A drain pipe submerged in an adjacent creek may have allowed New Zealand mudsnails to migrate up from the stream and infest the Bluewater Fish Hatchery this summer.

The operating procedures for the hatchery call for the pipe to be elevated above the creek, but over the years the pipe has become submerged. 

That's according to the results of an investigation launched by Montana Fish, Wildlife & Parks’ following detection of the invasive species on Aug. 18.

The hatchery, the third largest production facility in the state, is located east of Bridger alongside a spring. Fish were stocked from the hatchery this spring in regional lakes and ponds, but "There's no reason to believe they went out with those fish," said Bob Gibson, FWP's information officer in Billings.

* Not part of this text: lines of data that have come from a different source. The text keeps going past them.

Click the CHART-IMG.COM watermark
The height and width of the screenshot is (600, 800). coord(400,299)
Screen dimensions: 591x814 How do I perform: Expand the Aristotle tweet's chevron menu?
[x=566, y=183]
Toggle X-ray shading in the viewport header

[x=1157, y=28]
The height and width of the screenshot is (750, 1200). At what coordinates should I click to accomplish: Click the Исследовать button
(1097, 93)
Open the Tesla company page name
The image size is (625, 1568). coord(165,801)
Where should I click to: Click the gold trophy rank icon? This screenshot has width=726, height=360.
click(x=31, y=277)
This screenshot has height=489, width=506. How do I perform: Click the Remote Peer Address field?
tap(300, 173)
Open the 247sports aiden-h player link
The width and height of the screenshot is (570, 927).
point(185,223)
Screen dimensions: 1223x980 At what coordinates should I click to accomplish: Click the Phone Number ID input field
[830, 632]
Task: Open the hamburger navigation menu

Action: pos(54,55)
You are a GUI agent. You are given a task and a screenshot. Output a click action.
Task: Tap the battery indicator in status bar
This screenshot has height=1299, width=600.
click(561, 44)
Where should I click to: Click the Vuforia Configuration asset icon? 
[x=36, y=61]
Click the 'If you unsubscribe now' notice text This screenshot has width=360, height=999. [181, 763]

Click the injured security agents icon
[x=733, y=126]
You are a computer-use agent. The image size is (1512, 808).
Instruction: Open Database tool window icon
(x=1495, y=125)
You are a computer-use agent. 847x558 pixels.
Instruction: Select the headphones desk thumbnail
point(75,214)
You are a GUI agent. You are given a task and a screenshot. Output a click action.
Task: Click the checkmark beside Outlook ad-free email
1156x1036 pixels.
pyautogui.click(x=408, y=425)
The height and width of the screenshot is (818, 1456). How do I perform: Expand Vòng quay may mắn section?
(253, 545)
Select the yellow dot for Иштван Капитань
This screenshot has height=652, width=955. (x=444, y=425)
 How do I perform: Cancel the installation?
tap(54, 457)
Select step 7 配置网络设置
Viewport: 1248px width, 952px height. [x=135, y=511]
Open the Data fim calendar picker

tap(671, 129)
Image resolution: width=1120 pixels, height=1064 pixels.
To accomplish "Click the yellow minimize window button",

Since discovery of the snails, the hatchery staff has killed and disposed of 20,000 pounds of trout being reared at the facility, a loss estimated at about $85,000. FWP staff are also working on a containment and mitigation strategy. Uncertain is whether infected fish were stocked at lakes or reservoirs, and what led to the infestation.

"There's no reason to believe mudsnails got out of the hatchery," Gibson said. "(Aquatic Invasive Species) crews are making a list of all places fish went to in the last couple of years. As you can imagine, that's going to be a pretty big list. The plan is now to go in and aggressively sample all of those places."

This is the first time New Zealand mudnsails have been found at an FWP hatchery. The plan is to make up the losses from Bluewater with surplus fish from other FWP hatcheries.

New Zealand mudsnails are an aquatic invasive species. They were first discovered in Montana in 1995 in the Madison River above Hebgen Lake. Since then, the snails have been detected in locations across the state. New Zealand mudsnails can be eaten by fish and other animals, like birds, but unlike native snails they are undigestible and can be spread by fish and wildlife into other waterbodies.

In a confined facility, like a fish hatchery, mudsnails can be quickly eradicated and the facility decontaminated. 

All hatcheries in Montana are inspected annually for AIS and fish pathogens. The mudsnails at Bluewater Fish Hatchery were detected during the hatchery’s annual inspection.